To the miners, “making up for lost time” means harassment. “The requests are unreasonable,” says David Jacques, 41, a member of the Salmon River Mining Council. “They say you can’t have visitors for more than 48 hours without a permit. The miners have been told they can’t have a vegetable garden, a TV antenna, a radio or even a horse. And the real corker was an old guy told by the Forest Service that he could only mine under his house.” Responds Lee: “That stuff happened in the past. I don’t think you’ll see anything like it now.”
“The Forest Service was in favor of cabins in the woods 20 years ago,” says John Moon, an authority on mining law who sides with the miners. “Now they don’t want people in the woods at all. People are messy, and it’s a lot easier not to have to manage them. If the miners go away, the problem goes away.” Environmental organizations, including the Sierra Club, are supporting the miners. “Their small gold-mining operations have a pretty benign environmental impact,” says local Sierra Club spokeswoman Susie Van Kirk. “The amount of damage caused by the small miners is nothing compared to Forest Service timber-management practices and road building. Forest Service priorities are really mixed up.”
Beneath the miners’ desire to stay on the land is a motivation more powerful even than gold. “I feel a spiritual tie to the land and this peaceful community,” says DeRoma. Adds Rex Richardson: “The miners are asking, ‘Is this America we’re living in?’ There’s something morally unsettling about the whole event. If it goes down like the government wants it to, this will be a black mark in this country’s history.” Some miners have filed a U.S. district court suit to fight the evictions, but few are optimistic about the outcome. “The Forest Service will wear the miners down,” says John Moon. “Burn all their cabins, no doubt. The American Mining Congress isn’t going to take up the cause. They’d rather not see the blood of the small miner—just close their ears to the cries.”

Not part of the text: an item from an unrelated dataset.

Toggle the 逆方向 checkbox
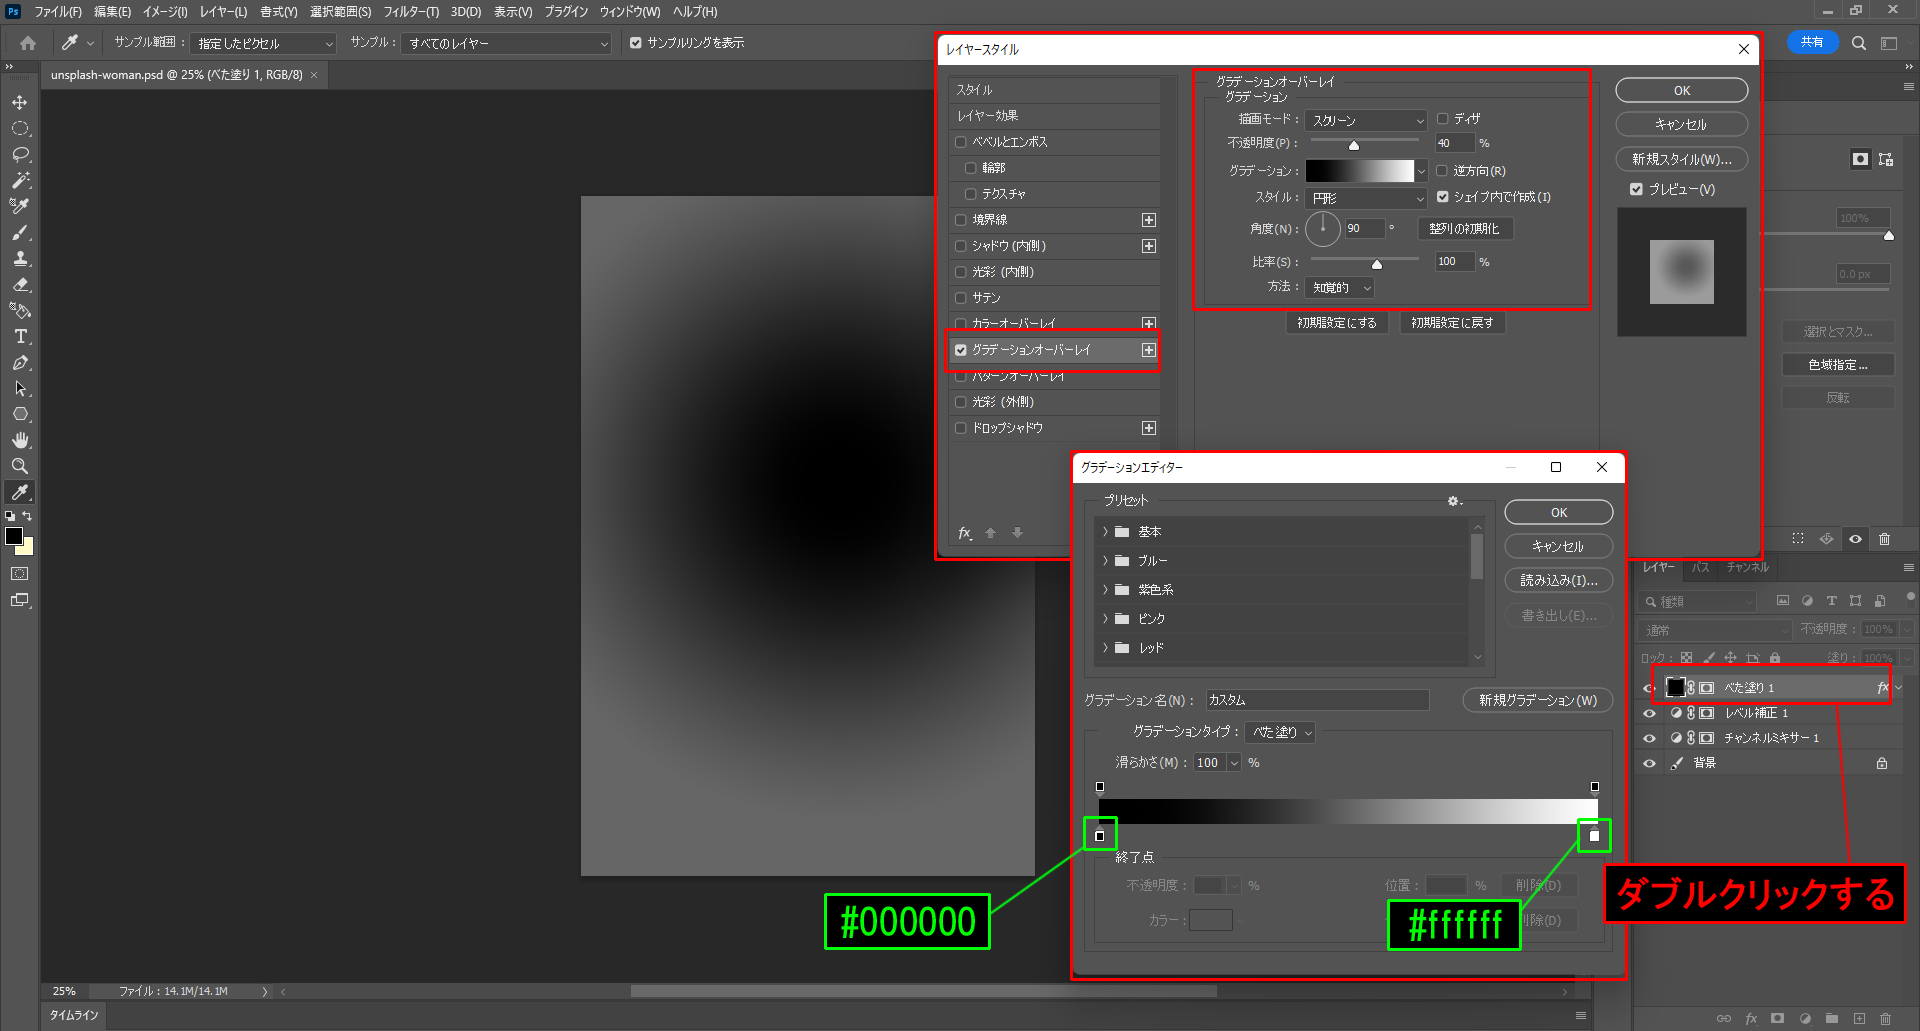 1443,171
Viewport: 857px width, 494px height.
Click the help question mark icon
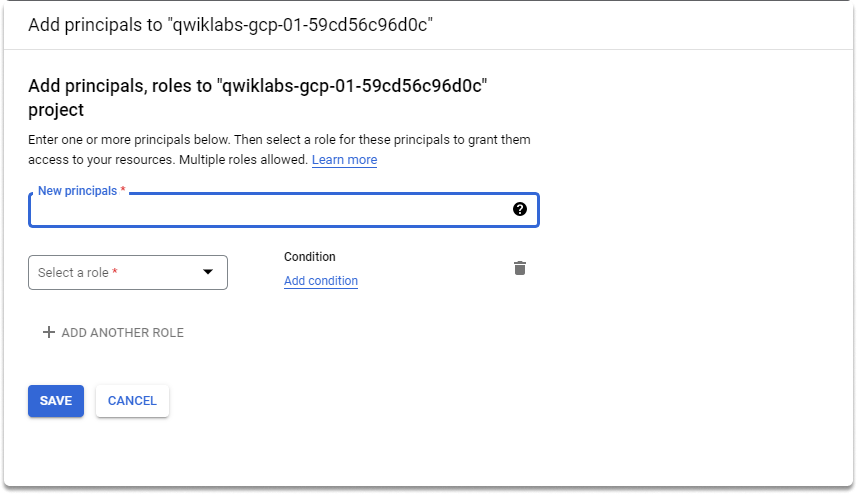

Once they are gone from Plummer Creek, Don DeRoma and Sid Replogle will have only memories of the richness of their lives in these woods. They may recall the 300-lb. black bear that woke from hibernation and stumbled into their cabin, the mountain lion that took up residence on their roof or the simple pleasure of a sunrise over the mist-shrouded hills. “This is a peaceful place where people pull together and help each other,” says DeRoma, standing with his arm around Sid as shards of late afternoon light glint on an old box of canning jars. “I loved it here. I had the right to be a miner here. Even in the lean times, I always felt rich. I believed in the government and followed their rules. And still I lost.” Soon after he and Sid leave this place for the last time, there will be no sign they were ever here. The deep forest will close in on itself, and there will be only silence again on the twisting river, a silence as swift and empty as wind through the Klamath pines.